TASK MATERIAL:

——————————

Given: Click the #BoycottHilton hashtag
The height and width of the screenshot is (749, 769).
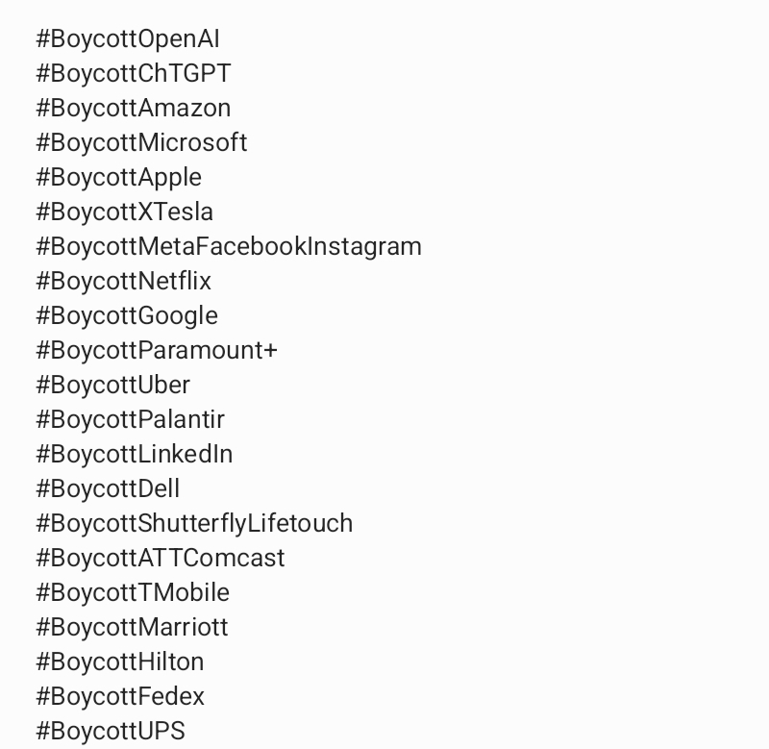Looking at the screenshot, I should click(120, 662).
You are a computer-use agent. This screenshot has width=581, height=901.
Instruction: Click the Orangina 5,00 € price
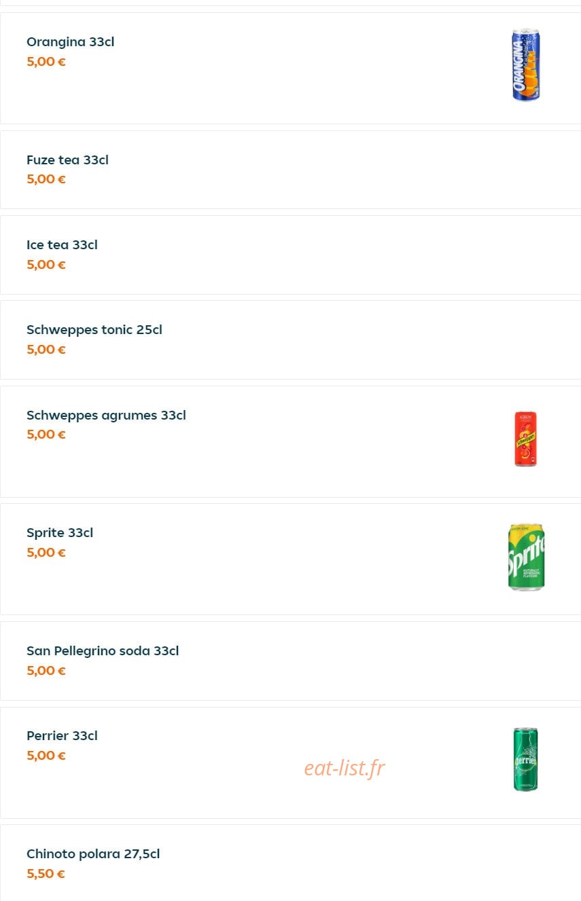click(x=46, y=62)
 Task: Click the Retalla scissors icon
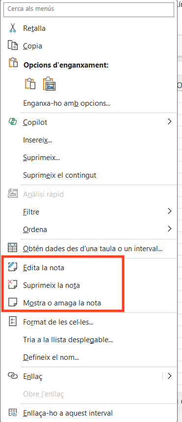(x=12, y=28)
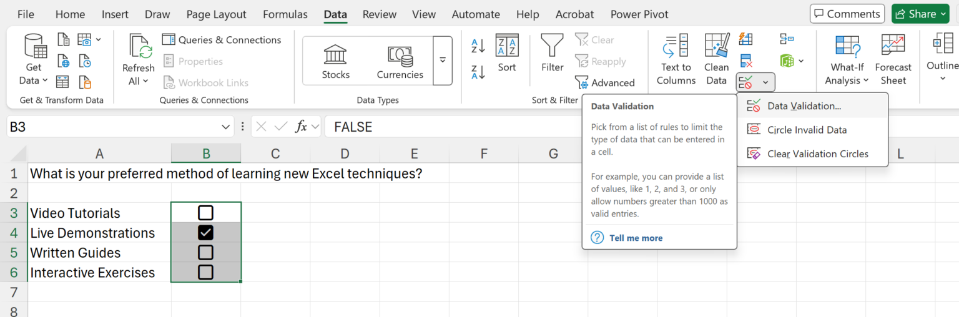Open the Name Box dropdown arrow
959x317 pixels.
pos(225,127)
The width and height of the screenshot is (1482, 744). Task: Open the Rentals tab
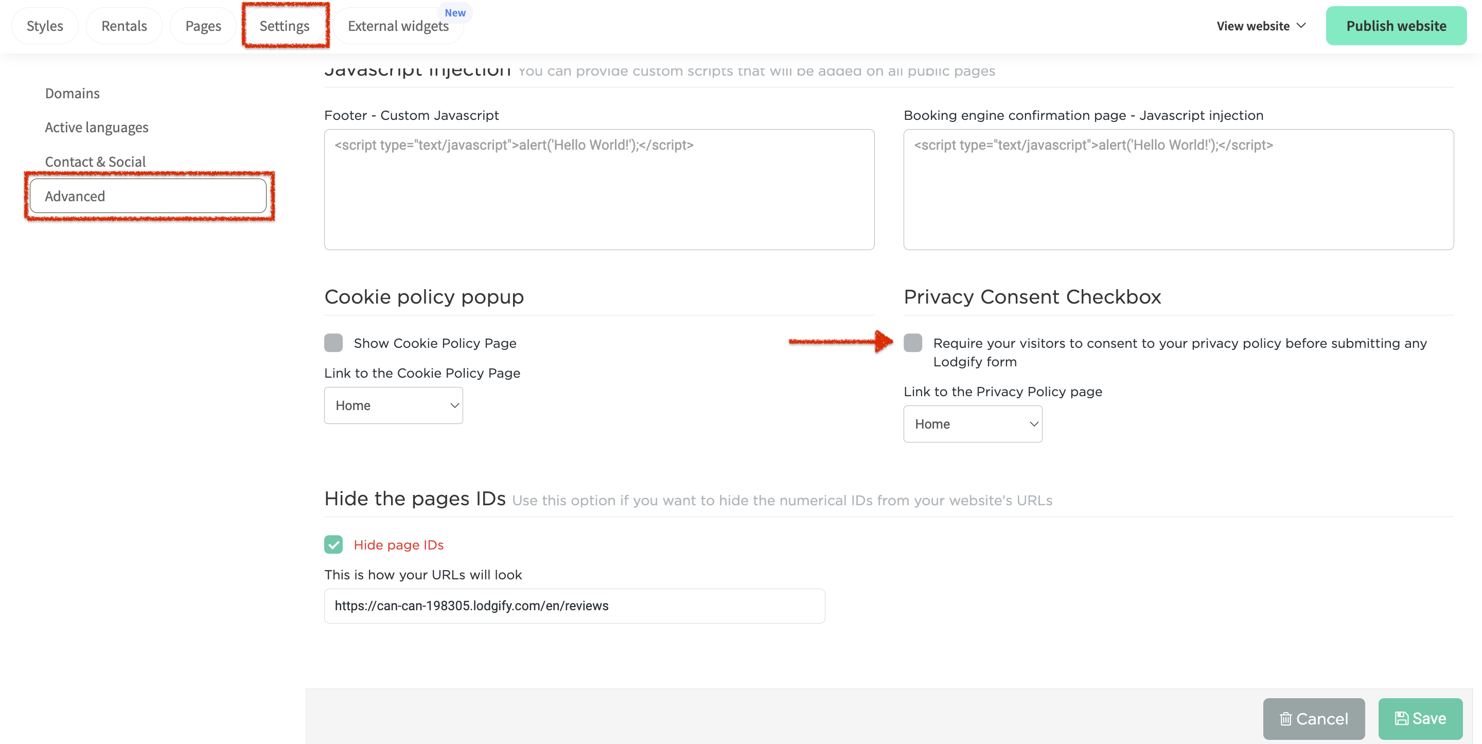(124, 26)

——————————

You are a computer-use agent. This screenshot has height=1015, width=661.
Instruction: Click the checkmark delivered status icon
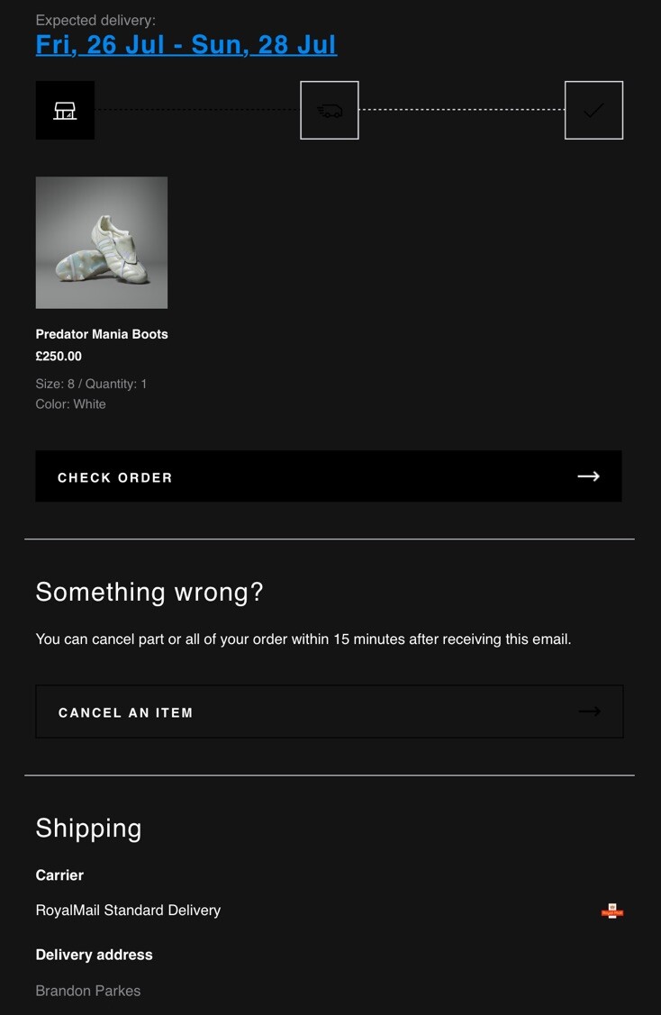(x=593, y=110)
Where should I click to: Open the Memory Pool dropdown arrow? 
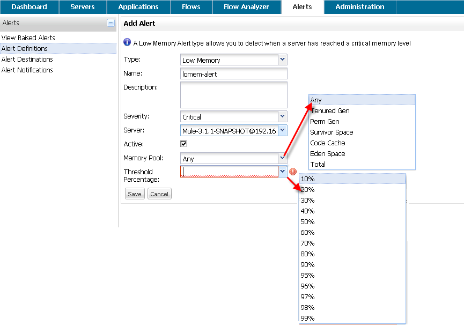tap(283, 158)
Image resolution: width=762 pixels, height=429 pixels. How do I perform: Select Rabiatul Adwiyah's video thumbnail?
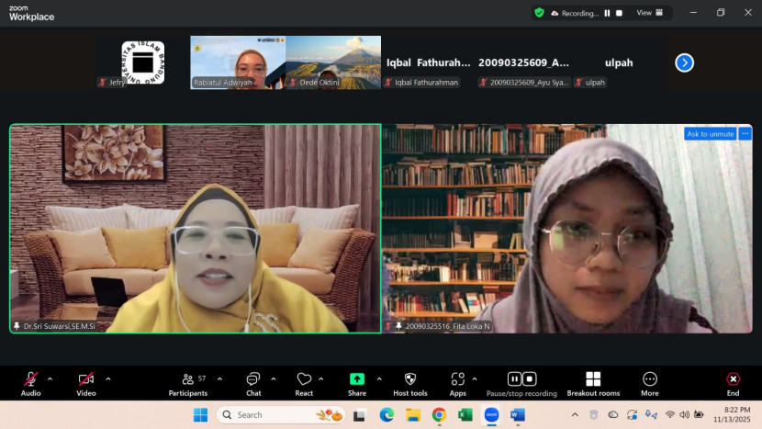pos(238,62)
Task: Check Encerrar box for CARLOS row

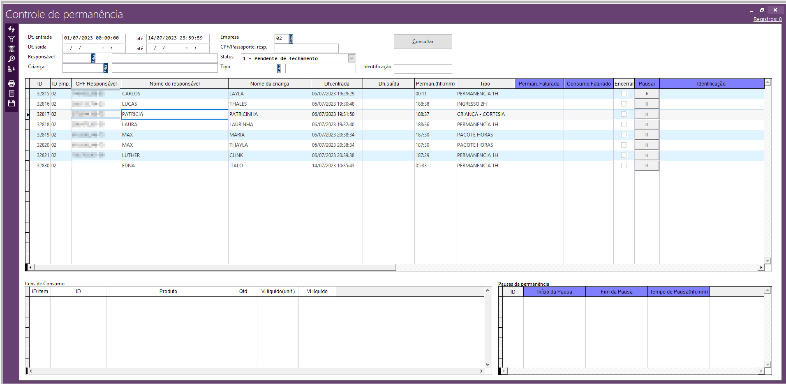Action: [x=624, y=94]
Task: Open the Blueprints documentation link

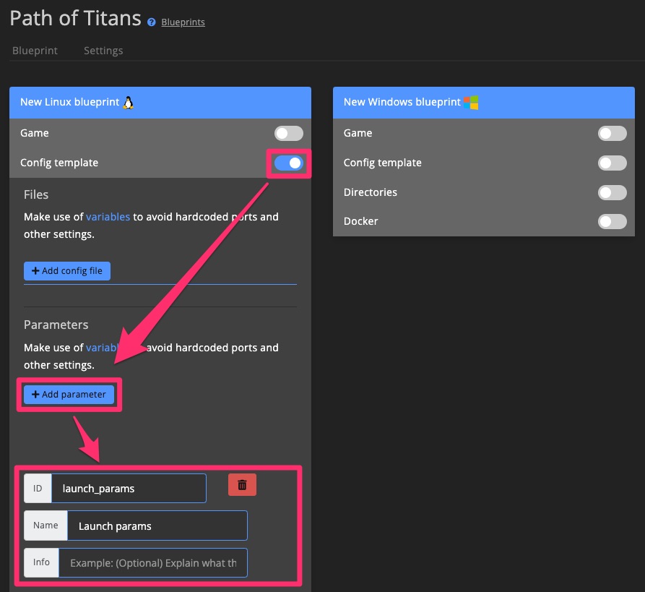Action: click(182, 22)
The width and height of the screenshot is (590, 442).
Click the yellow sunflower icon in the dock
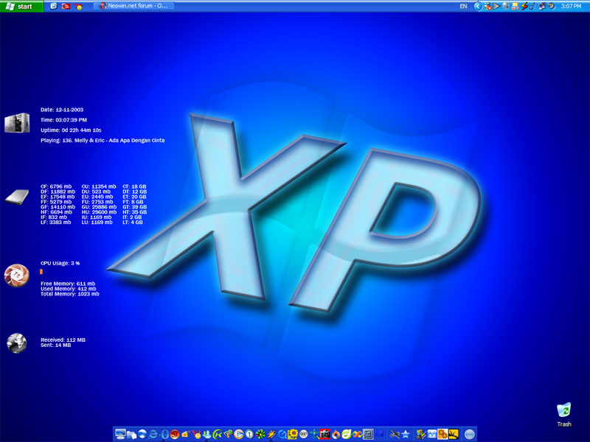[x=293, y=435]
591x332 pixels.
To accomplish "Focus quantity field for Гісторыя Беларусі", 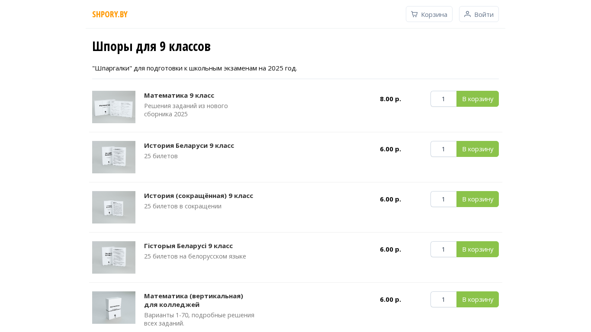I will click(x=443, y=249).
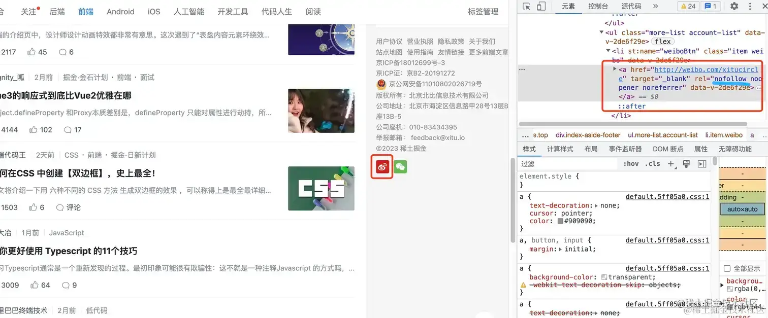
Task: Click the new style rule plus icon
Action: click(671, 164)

——————————

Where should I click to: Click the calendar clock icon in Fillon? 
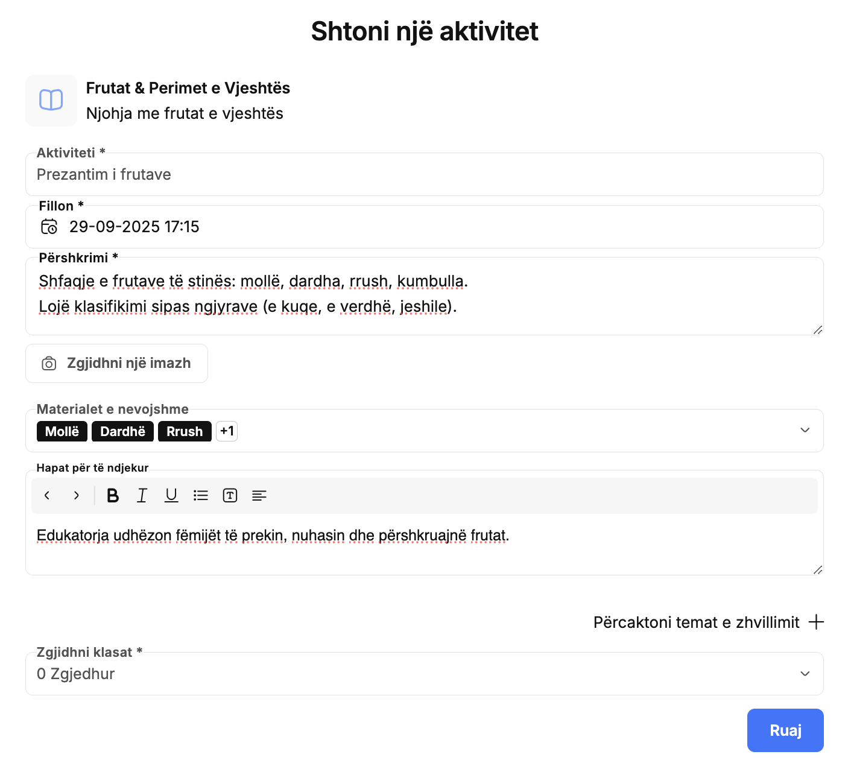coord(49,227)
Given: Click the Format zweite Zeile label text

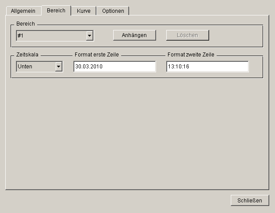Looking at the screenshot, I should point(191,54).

——————————

Look over the material and return every line where the word "agent" is found.

You are a computer-use agent. This screenshot has width=581, height=901.
You are a computer-use agent. This screenshot has height=1015, width=661.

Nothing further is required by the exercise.